И, естественно, все эти образы вполне модифицированы современными культурными и артистическими практиками. Причем, поскольку любое общество (а наше – так и особенно) при едином историческом времени существует в весьма разнесенных культурных временах (иногда различающихся своими принципами, идеалами и стилистиками на несколько столетий!), то визуализация ангелов может являть широкий диапазон от традиционных, в виде милых человеческих существ с белыми лохматыми крыльями, до весьма отвлеченно-концептуальных[293].
Приговская теория поколений, связанная с принципом несинхронности, тут принимает довольно неожиданный поворот.

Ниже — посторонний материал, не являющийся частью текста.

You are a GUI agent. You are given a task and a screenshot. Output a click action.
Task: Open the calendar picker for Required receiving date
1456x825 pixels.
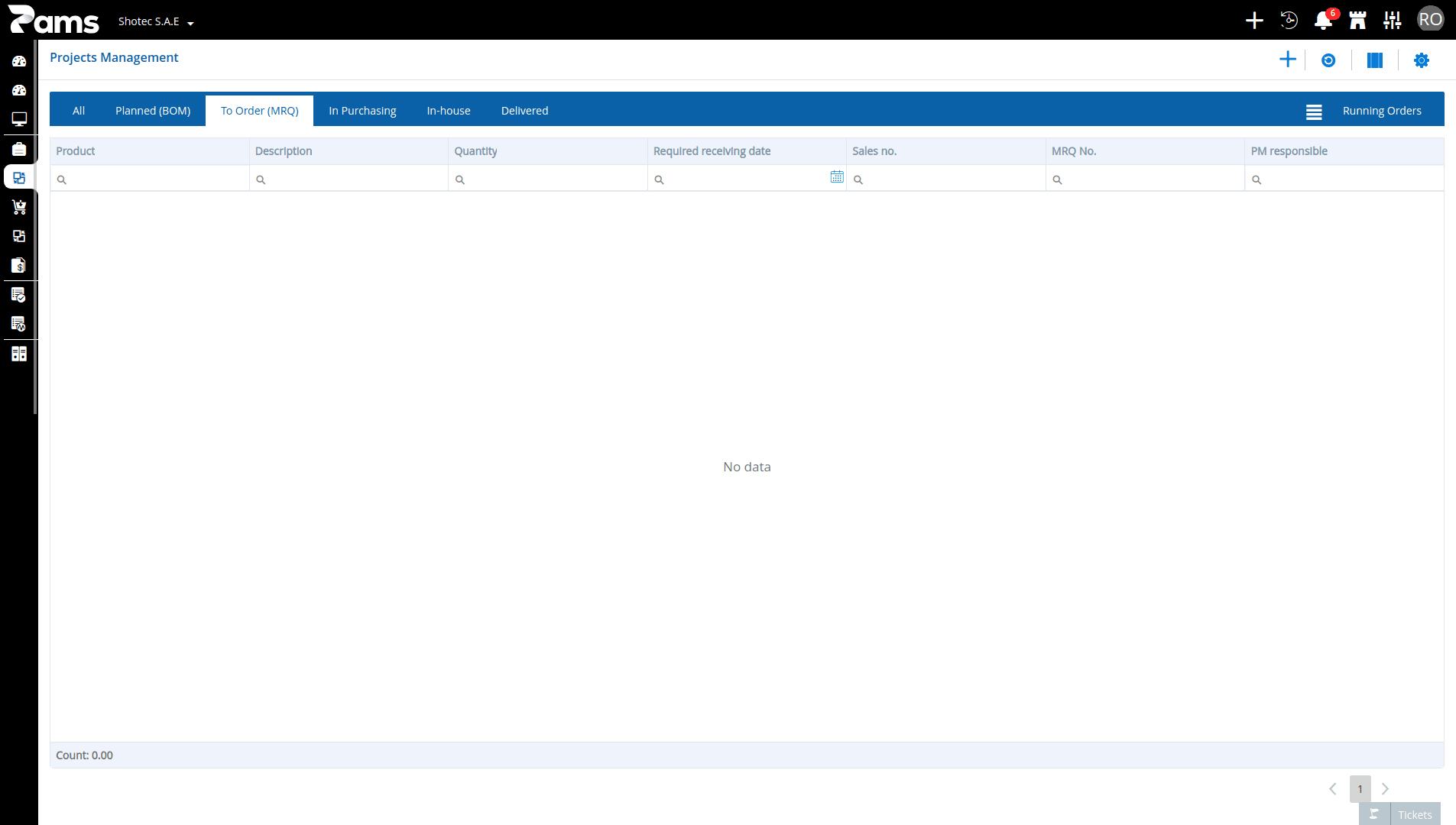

«Новая ангелология» находится в прямой связи с «новой антропологией», которая в конце концов оказывается чем‐то вроде «новой зоологии». Животные включены в эту странную культурно-текстовую антропологию сначала как носители идентичности, затем как паразитические химеры и наконец как символы неподобия, утверждающие невозможность репрезентации той пустоты, которая обозначает место автора. Человек у Пригова являет свою сущность в этой звериной Троице, в которой, по словам Дионисия Ареопагита, происходят неведомые нам «какие‐то свои собственные соединения и разделения» трех бестиарных ипостасей.
Глава 7
Высокий пародизм и теория всеобщего сходства (о романе «Живите в Москве»)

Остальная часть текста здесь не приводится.